Guest Column: “Duquesne Univ. has a whiteness problem”

Open Letter to Black Students at Duquesne University

Editor’s Note: Last semester The Duke committed to addressing the issue of race on campus as part of the Poynter College Media Project. We believe this column helps drive that dialogue.

I apologize for not writing when I initially heard the disturbing news that Dr. Gary Shank used the N-word in his Educational Psychology course, on September 9, 2020. That year, the killing of Breonna Taylor and George Floyd galvanized global protests against the killing of unarmed and innocent Black bodies by white police officers. As it was for me, I’m sure their deaths impacted the core of your Black psyche, leading you to ask: will I be next? The question grows out of a collective understanding that Black lives do not matter in white America. What you felt in Shank’s course was a microcosm of a larger form of societal and historical anti-Blackness.

I say this, because as Black people, we have earned the right to articulate how we feel. We know what anti-Black racism feels like, what it looks like, and what it sounds like. It is not our fault that many white people do not understand the magnitude of our plight, that they do not know what it means to be Black in a country that has systemically failed to address, let alone fully acknowledge, our pain and our suffering under white supremacy. I want you to know that I see you, I hear you, I feel your pain. When it comes to anti-Black racism, let no one tell you that you are being too sensitive, that you do not possess the “objectivity” to grapple with controversial texts, that you want to be coddled, that you are a “prisoner” of political correctness, or that you are part of a larger problem called “cancel culture.” Had Shank been better educated about his whiteness, and about how the structure of whiteness functions as a site of willful ignorance, he would have understood that using the N-word, as he did, was not just about poor judgment or “misguided behavior,” but was selfish, pedagogically incompetent, and violent.

So, let us be clear, as Black people, we should always be uncompromisingly angry when white anti-Black racism rears its ugly head, but never surprised. I am convinced that anti-Black racism exists in every nook and cranny of “American democracy.” This country was founded upon our unheeded cries and our existential and social asphyxiation. “We can’t breathe!” is our shared reality. When Shank said “I’m giving you permission to use” the N-word, that was a grip around your throat, a knee on your neck. Both his permission and his use of the word were violent. Since Black people already know the pain caused by white people using the N-word, it must have been white students who were being given permission.

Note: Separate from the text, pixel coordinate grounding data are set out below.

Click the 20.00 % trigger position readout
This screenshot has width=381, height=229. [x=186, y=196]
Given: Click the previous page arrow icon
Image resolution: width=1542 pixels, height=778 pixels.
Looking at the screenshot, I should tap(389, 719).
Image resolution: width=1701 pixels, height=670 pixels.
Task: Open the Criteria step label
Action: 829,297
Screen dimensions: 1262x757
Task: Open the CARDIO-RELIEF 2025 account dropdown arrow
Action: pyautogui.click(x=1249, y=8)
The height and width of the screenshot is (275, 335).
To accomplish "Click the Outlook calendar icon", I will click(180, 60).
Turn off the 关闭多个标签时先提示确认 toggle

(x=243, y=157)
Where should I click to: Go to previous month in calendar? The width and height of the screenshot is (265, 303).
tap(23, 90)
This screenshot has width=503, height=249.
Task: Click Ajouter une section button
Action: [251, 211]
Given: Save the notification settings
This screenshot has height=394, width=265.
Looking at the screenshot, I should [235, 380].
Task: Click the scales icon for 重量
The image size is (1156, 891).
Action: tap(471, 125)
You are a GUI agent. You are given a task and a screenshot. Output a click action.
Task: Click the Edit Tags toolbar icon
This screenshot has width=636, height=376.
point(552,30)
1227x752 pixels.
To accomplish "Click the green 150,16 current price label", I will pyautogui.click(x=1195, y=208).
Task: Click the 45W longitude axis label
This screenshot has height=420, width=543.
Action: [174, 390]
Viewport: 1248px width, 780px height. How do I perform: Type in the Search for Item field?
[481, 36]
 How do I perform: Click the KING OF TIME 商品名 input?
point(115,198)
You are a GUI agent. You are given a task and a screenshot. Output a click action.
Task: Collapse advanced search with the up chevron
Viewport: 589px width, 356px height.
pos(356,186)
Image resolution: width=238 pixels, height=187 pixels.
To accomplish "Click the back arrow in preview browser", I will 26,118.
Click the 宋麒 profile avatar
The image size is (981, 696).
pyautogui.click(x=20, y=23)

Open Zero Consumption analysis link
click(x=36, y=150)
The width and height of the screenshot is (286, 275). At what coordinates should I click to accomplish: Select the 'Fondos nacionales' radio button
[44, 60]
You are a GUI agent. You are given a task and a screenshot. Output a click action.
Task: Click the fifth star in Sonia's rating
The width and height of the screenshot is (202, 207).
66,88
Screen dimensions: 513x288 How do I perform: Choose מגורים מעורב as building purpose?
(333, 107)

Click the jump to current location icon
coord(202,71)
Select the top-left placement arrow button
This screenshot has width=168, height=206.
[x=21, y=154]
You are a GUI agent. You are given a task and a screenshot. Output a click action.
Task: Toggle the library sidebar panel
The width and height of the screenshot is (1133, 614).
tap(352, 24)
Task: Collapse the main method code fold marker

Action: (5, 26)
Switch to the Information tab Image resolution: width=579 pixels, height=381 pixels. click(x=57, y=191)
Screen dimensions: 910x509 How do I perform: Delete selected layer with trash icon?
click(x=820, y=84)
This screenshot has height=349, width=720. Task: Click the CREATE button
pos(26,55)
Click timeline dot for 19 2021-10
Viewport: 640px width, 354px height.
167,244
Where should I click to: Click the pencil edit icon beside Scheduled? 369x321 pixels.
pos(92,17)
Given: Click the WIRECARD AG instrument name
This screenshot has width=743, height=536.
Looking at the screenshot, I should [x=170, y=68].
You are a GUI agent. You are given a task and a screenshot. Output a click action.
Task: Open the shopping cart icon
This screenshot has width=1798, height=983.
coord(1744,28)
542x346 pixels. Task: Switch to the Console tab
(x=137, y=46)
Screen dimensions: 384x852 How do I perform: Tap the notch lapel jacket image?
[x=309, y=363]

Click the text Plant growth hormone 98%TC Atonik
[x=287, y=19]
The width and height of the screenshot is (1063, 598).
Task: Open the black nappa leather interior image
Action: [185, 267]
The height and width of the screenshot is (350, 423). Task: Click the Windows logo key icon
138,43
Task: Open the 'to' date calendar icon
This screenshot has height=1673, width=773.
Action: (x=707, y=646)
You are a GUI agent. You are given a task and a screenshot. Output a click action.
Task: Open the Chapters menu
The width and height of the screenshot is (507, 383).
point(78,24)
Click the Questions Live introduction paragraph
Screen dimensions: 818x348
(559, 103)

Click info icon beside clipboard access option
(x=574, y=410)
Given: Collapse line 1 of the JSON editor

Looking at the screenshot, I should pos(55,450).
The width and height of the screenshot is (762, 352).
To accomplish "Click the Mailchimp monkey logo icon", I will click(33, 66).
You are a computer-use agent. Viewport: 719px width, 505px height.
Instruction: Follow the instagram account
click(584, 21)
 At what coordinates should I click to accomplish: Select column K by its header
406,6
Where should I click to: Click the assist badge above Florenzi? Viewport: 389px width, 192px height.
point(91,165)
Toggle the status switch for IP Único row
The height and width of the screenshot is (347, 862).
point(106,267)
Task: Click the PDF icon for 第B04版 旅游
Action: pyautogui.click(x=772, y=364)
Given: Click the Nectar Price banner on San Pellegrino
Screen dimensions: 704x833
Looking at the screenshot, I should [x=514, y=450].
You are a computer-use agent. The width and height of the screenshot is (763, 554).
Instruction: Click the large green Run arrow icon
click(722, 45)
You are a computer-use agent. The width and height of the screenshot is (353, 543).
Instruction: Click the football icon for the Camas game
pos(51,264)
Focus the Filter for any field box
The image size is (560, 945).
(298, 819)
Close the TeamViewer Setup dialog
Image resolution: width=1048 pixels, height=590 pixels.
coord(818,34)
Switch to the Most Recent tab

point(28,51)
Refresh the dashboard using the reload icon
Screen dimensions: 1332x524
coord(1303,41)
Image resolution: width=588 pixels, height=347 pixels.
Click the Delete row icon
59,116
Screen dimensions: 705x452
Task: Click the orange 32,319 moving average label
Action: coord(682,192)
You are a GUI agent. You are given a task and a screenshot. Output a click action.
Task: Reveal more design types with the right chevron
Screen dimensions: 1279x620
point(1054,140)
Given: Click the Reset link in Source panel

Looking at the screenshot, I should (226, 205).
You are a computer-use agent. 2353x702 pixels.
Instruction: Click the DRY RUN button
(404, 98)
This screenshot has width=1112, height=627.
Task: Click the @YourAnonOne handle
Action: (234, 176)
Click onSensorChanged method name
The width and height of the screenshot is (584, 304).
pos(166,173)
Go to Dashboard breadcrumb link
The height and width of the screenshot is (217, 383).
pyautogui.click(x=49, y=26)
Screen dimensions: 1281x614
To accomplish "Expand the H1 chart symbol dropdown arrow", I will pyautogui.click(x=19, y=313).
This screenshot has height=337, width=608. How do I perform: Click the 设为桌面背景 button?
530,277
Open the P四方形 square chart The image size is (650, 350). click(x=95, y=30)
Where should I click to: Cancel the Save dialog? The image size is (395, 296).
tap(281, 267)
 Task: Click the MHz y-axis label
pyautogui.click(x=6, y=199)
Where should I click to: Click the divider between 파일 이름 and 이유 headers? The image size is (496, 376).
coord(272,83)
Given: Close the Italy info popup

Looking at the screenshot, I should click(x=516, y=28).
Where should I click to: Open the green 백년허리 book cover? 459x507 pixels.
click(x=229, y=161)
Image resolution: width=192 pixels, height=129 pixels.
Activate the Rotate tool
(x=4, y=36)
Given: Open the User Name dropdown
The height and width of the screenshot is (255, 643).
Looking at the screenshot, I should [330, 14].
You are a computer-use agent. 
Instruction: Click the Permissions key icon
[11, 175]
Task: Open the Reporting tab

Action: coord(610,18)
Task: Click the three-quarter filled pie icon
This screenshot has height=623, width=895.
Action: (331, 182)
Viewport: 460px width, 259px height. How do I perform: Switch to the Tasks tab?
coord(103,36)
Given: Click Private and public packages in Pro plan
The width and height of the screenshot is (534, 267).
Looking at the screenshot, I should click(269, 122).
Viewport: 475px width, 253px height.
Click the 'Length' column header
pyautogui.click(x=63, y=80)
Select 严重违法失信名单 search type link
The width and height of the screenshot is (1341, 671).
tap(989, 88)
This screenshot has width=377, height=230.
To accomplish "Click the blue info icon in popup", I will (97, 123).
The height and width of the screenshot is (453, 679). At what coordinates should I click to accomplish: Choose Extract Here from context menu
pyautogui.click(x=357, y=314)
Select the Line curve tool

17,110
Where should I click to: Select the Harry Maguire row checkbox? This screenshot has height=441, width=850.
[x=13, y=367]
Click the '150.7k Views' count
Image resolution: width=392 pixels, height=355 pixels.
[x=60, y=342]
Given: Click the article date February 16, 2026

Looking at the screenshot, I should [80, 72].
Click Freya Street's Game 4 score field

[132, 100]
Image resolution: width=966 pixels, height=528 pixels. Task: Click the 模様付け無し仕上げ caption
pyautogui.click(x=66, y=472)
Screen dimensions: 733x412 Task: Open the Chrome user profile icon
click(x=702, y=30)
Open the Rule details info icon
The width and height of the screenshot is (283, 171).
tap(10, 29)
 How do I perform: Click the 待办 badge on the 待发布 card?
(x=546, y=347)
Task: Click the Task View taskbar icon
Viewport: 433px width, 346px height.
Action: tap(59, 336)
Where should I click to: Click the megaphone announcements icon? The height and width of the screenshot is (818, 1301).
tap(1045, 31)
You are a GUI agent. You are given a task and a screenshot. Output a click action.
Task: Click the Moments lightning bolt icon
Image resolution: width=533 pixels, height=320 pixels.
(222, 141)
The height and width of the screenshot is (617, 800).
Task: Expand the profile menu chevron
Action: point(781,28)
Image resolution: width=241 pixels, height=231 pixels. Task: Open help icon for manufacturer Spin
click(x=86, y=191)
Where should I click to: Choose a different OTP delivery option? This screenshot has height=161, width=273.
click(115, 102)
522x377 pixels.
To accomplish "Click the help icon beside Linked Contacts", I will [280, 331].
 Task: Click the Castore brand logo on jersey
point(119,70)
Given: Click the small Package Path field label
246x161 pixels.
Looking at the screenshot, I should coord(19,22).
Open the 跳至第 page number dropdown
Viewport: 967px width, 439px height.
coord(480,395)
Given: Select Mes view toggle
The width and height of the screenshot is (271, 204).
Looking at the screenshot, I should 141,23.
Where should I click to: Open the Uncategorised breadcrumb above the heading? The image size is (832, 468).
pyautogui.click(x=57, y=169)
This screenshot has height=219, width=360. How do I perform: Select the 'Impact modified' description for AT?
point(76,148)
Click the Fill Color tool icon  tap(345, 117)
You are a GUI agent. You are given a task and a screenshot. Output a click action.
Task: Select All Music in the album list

Simultaneously, Shank’s whiteness endorsed and invalidated that permission. Imagine me giving “permission” to male students to use the B-word or the C-word without serious pedagogical work on the real violence and ugliness of sexism. Imagine me giving “permission” to heterosexual students to use the Fa-word. Imagine me giving “permission” to nondisabled students to use the R-word. The pattern here would reflect a sense of unquestioned authority, the power of normativity, and a failure to understand both the violence embedded within those slurs and the marginalized who are assaulted by them. If you add to these examples the tenor of Shank’s pedagogical disrespect, then you create an environment where Black students will not feel safe, will not feel respected, will not feel “at home.” Add to this the predominantly white undergraduate student body at Duquesne University, and its predominantly white faculty, this only creates those private moments when Black students ask themselves: Am I wanted here? Do I belong here? Why does this university not reflect more students and faculty who look like me? At predominantly white academic institutions, white people do not pose those uncomfortable race questions. Why? It is white privilege. Shank not only failed you pedagogically by using the N- word, he insulted you with white arrogance and took your Black critical subjectivity and humanity for granted. That is one thing that white privilege does. And even if it does this unconsciously, our collective hurt is no less painful. To add insult to injury, not only does white privilege go unchallenged in any robust way at so many predominantly white institutions, but our wounds are neither acknowledged nor attended to.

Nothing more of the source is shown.